Najpierw wrzesień 1939 – oblężenie i bombardowanie Warszawy, potem klęska miasta i zniszczenie domu rodzinnego w pierwszych dniach wojny.
Okupacja – ucieczki przed łapankami i kontrole gestapo.
Powstanie Warszawskie – bombardowania, walki uliczne i życie przez 60 dni w piwnicy.
Klęska powstania – wypędzenie z rodzinnego miasta, wywózka na roboty i poniewierka na terenie Niemiec.
Berlin – ciężka praca w szpitalu, dywanowe naloty aliantów wraz z sąsiadującą obok artylerią p. lotniczą, która szalała w obronie miasta dzień i noc. Tam straciła słuch.
Koniec wojny i powrót pieszo z Berlina do Warszawy – krycie się przed bolszewikami.
Warszawa spalona – dom spalony, trzeba budować wszystko od nowa.
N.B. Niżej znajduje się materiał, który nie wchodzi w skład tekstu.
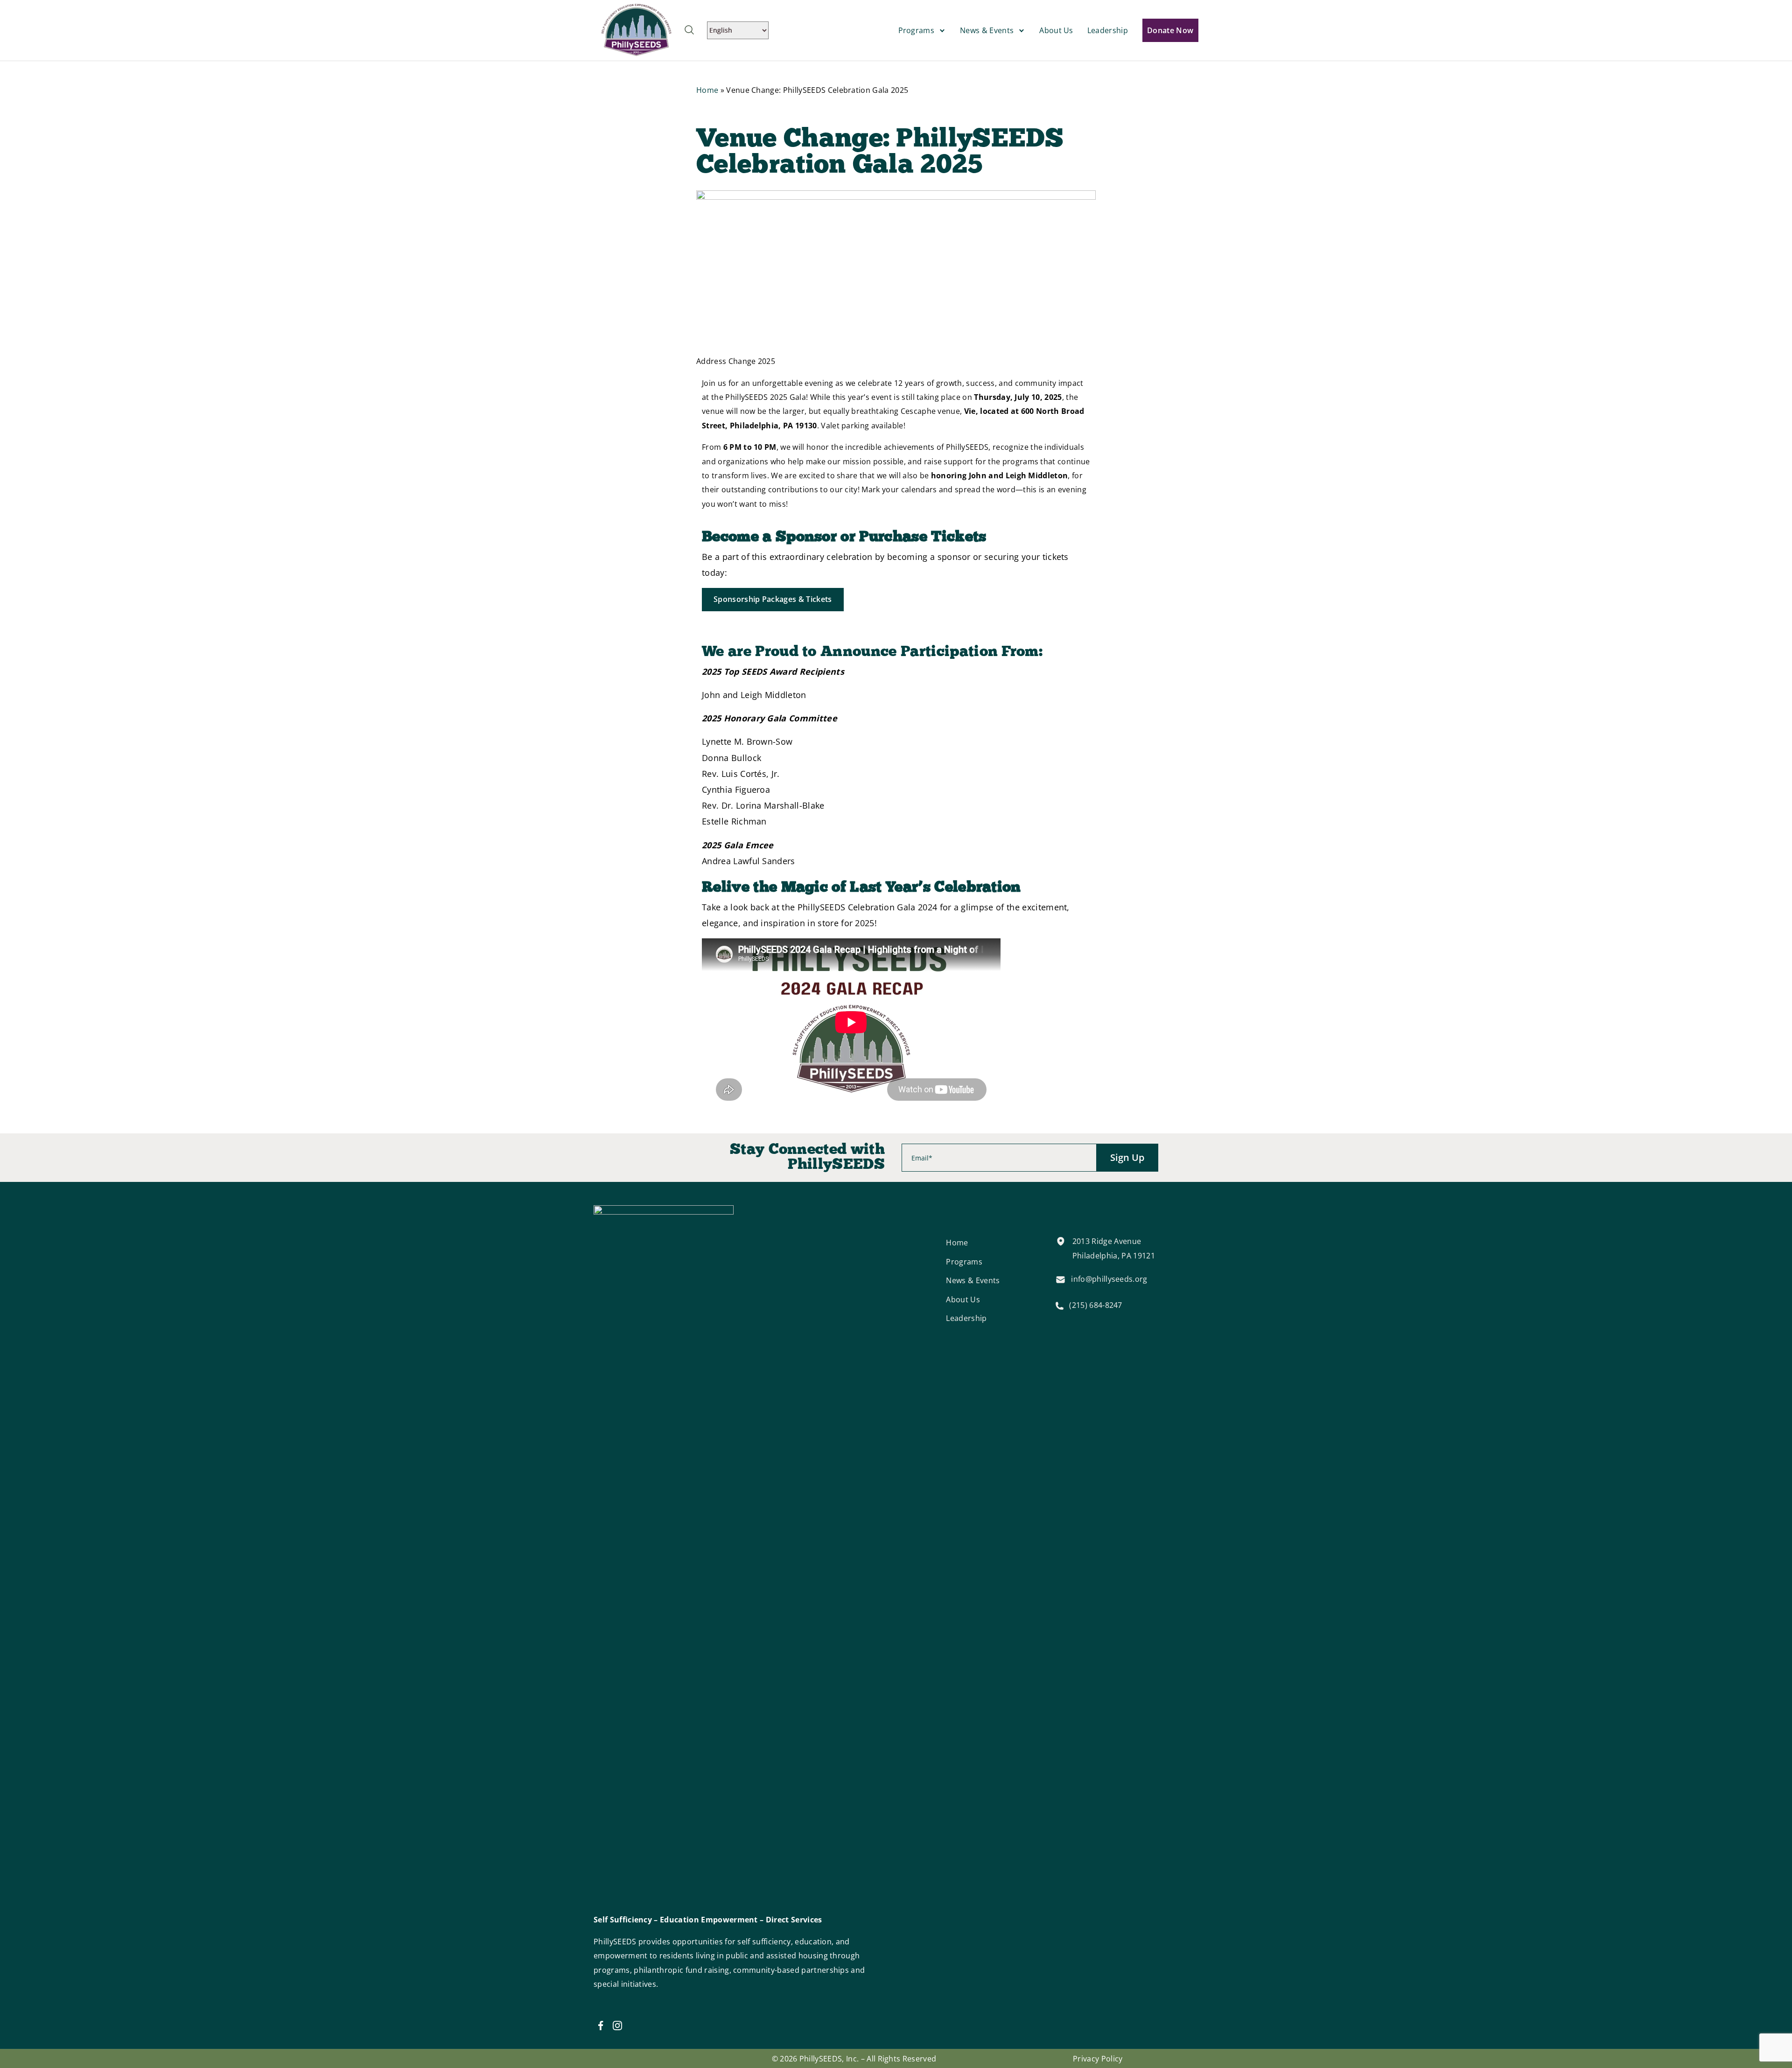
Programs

A miała dopiero 16 lat jak to wszystko się zaczęło.
Gdy przyjechałem pierwszy raz do Loretto w poszukiwaniu spokojnego domu dla niej to pamiętam pierwsze słowa jakie wypowiedziałem „tak, – to jest to miejsce dla mamy”.
Zamieszkała w Domu Pomocy Społecznej „Charytatywne Dzieło Miłości im. ks. Ignacego Kłopotowskiego” znajdującego się na terenie klasztoru i prowadzonego przez siostry zakonne ze Zgromadzenia Loretanek.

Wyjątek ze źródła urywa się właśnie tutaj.